Advances in artificial interface design toward stable Zn anodes

Amid the global energy transition, aqueous zinc-ion batteries (AZIBs) have gained prominence as safe, low-cost, and resource-abundant candidates for grid-scale storage. However, their Zn anodes suffer from dendritic growth, hydrogen evolution reaction (HER), and corrosion/passivation, which severely limit cycling life and performance. Constructing an artificial protective layer at the interface offers an effective solution to these issues. This review first explains the formation mechanisms of dendrites, HER, and corrosion/passivation, as well as their mutually reinforcing vicious cycle. It then systematically examines the design principles, working mechanisms, and performance enhancements enabled by coatings based on conventional materials ( e.g. , carbon materials), composites, and emerging materials such as MXenes. These layers improve anode reversibility and stability by acting as physical barriers, homogenizing electric fields and ion flux, and guiding uniform Zn nucleation through zincophilic sites.
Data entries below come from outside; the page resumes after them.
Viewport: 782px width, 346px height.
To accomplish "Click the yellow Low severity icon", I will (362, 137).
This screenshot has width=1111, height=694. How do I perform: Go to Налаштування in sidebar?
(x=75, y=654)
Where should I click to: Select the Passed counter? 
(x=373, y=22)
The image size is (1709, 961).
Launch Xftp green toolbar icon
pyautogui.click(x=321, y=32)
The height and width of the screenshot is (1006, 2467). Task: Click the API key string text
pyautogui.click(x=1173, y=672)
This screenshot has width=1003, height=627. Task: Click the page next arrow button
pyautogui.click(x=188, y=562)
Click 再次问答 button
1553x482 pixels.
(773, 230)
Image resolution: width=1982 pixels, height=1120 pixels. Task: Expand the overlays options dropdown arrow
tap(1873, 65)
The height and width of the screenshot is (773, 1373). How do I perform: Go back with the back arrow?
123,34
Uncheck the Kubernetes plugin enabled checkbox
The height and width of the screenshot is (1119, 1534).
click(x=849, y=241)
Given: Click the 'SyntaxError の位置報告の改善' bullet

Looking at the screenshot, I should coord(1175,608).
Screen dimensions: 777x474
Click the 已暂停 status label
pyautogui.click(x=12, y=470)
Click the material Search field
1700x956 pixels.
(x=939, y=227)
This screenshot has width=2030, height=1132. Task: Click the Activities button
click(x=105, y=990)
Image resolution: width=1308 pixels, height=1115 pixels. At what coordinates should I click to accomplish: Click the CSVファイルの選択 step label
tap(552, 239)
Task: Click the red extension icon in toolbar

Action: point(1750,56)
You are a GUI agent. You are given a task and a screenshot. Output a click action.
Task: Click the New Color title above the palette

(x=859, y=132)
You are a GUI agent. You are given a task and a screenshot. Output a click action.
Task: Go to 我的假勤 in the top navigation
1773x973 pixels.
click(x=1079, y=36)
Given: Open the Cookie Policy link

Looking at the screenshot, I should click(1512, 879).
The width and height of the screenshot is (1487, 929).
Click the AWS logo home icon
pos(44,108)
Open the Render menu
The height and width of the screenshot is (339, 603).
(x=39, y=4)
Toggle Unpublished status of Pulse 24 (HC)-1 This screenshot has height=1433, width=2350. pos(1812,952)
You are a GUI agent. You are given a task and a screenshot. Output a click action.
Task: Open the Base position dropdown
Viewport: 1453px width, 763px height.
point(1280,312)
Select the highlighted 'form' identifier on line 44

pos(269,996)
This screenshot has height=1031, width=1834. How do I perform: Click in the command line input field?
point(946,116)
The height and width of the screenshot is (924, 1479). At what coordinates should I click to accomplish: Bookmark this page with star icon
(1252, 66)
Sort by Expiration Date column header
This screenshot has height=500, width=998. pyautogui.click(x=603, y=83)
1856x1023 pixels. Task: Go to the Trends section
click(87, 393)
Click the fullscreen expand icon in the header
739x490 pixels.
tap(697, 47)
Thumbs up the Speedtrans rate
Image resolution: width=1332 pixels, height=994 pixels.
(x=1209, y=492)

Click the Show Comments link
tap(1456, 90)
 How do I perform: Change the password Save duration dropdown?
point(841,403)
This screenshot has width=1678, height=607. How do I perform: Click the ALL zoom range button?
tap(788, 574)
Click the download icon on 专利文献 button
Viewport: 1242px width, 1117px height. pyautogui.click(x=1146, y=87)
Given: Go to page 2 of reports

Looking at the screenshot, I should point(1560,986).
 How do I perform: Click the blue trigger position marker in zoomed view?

Finally, the review outlines current challenges and future directions, highlighting the need for deeper mechanistic insight via in-situ characterization and theoretical calculations, the development of multifunctional synergistic systems, and the integration of machine learning, among others, to advance practical high-performance AZIBs. • Reveals the mutual deterioration mechanisms and origins of dendrite growth, HER, and corrosion. • Reviews coating design principles and synergistic protection mechanisms by material categories. • Summarizes design principles and challenges of artificial interfaces, outlining future directions.